**TASK TO COMPLETE:**
Nothing but the lines below between the line holding "This screenshot has width=2576, height=1394." and the line holding "1840x1191 pixels.", inclusive, should appear in the answer, each set down exactly.

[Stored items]

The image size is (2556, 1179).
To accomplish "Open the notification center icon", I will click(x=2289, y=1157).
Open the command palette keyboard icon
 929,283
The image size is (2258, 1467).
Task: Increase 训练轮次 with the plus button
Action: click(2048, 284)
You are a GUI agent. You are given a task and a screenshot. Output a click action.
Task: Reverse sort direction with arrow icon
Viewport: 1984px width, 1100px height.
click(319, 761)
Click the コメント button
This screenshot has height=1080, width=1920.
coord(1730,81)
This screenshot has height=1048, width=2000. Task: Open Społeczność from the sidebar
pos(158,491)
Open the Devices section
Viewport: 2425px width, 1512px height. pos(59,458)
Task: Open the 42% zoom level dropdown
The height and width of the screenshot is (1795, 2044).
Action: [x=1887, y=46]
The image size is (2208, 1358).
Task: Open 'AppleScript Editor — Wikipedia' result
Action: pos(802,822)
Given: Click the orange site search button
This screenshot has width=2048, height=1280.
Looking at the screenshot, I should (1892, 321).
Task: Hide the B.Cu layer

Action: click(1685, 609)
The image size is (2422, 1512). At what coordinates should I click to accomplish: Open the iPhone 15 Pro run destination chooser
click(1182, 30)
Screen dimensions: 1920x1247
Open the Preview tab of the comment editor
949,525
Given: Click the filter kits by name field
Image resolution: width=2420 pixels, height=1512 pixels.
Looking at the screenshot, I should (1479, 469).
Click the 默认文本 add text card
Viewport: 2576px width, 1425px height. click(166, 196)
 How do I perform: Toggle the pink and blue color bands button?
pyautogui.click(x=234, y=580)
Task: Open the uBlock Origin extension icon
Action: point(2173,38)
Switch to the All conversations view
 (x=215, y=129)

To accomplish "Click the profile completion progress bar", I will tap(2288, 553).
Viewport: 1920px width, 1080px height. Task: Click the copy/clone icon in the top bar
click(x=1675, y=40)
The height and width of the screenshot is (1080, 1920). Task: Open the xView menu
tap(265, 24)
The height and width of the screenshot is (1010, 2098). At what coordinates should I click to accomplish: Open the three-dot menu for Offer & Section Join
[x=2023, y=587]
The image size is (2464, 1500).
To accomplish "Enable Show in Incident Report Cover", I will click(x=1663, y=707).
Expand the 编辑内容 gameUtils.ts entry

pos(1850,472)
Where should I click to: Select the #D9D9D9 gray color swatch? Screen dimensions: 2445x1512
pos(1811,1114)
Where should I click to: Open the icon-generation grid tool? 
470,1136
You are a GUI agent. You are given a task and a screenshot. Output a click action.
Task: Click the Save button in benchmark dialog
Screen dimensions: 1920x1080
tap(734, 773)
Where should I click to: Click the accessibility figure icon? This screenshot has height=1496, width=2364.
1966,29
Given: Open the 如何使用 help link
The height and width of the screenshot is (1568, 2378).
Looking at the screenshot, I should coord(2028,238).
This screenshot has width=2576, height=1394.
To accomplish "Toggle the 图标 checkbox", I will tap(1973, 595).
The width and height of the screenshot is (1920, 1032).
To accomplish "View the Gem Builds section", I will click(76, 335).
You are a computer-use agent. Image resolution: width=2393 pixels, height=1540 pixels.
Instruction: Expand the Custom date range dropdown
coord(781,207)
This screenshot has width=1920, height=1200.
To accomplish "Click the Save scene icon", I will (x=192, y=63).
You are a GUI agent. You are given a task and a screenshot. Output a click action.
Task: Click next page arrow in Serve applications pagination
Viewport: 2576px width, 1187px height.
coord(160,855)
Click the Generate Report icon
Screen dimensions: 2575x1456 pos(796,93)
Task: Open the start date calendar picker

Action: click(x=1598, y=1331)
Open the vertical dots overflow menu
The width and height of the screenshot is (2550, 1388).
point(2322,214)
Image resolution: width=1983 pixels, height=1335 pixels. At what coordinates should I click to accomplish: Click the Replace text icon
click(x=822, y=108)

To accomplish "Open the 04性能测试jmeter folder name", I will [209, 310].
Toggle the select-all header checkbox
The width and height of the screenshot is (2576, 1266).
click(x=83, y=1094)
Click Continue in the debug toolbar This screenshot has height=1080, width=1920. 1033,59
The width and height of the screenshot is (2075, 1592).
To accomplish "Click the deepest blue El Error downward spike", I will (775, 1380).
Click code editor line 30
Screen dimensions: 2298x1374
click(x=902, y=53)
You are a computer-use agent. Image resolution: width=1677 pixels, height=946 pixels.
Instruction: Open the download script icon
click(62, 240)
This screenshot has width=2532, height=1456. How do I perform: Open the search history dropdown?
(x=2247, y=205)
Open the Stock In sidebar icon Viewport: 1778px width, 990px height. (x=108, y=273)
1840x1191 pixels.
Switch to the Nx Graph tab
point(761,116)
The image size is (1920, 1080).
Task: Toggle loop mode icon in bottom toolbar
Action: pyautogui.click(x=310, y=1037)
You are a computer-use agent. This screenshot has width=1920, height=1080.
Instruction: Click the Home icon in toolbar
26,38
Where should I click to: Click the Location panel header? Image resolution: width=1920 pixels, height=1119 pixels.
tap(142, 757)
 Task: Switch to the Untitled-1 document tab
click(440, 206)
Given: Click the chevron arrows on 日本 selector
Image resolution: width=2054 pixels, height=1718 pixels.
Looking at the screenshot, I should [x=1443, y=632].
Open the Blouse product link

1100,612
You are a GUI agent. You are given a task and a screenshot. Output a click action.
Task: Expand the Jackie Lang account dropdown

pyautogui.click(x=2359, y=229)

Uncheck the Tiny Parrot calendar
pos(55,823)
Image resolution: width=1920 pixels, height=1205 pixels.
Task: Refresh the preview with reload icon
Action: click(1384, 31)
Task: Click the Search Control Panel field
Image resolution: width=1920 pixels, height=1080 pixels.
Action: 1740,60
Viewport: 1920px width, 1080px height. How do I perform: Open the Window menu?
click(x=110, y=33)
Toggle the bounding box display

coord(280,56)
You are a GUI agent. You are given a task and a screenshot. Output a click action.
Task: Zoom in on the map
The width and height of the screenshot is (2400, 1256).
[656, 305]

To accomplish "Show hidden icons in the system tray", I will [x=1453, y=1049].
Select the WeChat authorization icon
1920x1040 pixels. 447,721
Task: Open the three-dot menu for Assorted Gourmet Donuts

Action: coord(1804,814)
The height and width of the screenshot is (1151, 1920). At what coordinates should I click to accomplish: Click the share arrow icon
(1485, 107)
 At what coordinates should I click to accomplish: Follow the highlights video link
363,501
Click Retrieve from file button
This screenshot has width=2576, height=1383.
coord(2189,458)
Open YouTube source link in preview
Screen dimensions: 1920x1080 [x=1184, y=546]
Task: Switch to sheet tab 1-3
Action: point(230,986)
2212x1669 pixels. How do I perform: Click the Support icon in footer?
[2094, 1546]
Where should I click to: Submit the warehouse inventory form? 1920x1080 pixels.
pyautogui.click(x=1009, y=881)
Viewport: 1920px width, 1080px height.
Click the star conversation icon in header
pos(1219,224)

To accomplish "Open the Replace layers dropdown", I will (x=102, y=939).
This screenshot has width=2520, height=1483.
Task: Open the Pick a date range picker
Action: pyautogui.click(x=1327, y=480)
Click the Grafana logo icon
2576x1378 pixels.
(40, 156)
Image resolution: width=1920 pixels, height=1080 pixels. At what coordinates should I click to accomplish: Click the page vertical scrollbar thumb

**OUTPUT FOR THIS TASK:**
This screenshot has width=2576, height=1394.
To accomplish "Toggle the 图标 checkbox", I will tap(1973, 595).
The width and height of the screenshot is (1920, 1032).
To accomplish "View the Gem Builds section", I will click(76, 335).
You are a computer-use agent. Image resolution: width=2393 pixels, height=1540 pixels.
Instruction: Expand the Custom date range dropdown
coord(781,207)
This screenshot has width=1920, height=1200.
To accomplish "Click the Save scene icon", I will (x=192, y=63).
You are a GUI agent. You are given a task and a screenshot. Output a click action.
Task: Click next page arrow in Serve applications pagination
Viewport: 2576px width, 1187px height.
coord(160,855)
Click the Generate Report icon
Screen dimensions: 2575x1456 pos(796,93)
Task: Open the start date calendar picker

Action: click(x=1598, y=1331)
Open the vertical dots overflow menu
The width and height of the screenshot is (2550, 1388).
point(2322,214)
Image resolution: width=1983 pixels, height=1335 pixels. At what coordinates should I click to accomplish: Click the Replace text icon
click(x=822, y=108)

To accomplish "Open the 04性能测试jmeter folder name", I will [209, 310].
Toggle the select-all header checkbox
The width and height of the screenshot is (2576, 1266).
click(x=83, y=1094)
Click Continue in the debug toolbar This screenshot has height=1080, width=1920. 1033,59
The width and height of the screenshot is (2075, 1592).
To accomplish "Click the deepest blue El Error downward spike", I will (775, 1380).
Click code editor line 30
Screen dimensions: 2298x1374
click(x=902, y=53)
You are a computer-use agent. Image resolution: width=1677 pixels, height=946 pixels.
Instruction: Open the download script icon
click(62, 240)
This screenshot has width=2532, height=1456. How do I perform: Open the search history dropdown?
(x=2247, y=205)
Open the Stock In sidebar icon Viewport: 1778px width, 990px height. (x=108, y=273)
1840x1191 pixels.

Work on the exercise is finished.